Excerpted text =>
Norway is honoring the 150th anniversary of the birth of novelist and poet Knut Hamsun, who won the Nobel Prize in literature in 1920. So acclaimed was Hamsun’s work that Isaac Bashevis Singer declared that “the whole modern school of fiction in the 20th century stems from Hamsun.”

But in his later years — he lived to be 92 — Hamsun, deaf and, some say, mentally impaired, became enamored of Adolf Hitler and Nazism. For this he was tried, convicted and punished after World War II. His controversial legacy has led critics to condemn Norway for honoring the man and, more, to insist that Norway be stripped of its chairmanship of the Task Force for International Cooperation on Holocaust Education, Remembrance and Research. One article urging this course of action, on a popular conservative online magazine, was titled “Norway’s Nazi Problem.”

Collected material =>
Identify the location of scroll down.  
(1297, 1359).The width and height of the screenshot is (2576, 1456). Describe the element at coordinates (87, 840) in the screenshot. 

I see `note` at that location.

Task prompt =>
Continue the passage about Norway honoring Knut Hamsun from its last sentence. The lines on this page play no part in what comes next.

The answer =>
Trouble is, much of Europe has a “Nazi problem,” but that has not prevented European leaders from vigorously dealing with their collective past. This task force, founded in Sweden in 1998, is the only inter-governmental agency dedicated exclusively to commemorating, researching and educating about the Holocaust and now counts 27 nations as members. The chair rotates each year. Germany has been chair. Israel is next.

Norway should be judged on its commitment to the work of the task force, and by several accounts it has performed effectively; no public criticism of its chairmanship was raised at a recent meeting in Oslo. Ambassador Tom Vraalsen, the chair, has condemned Hamsun’s pro-Nazi activities without qualification.

Intolerance bred the Holocaust. Let it not taint its remembrance.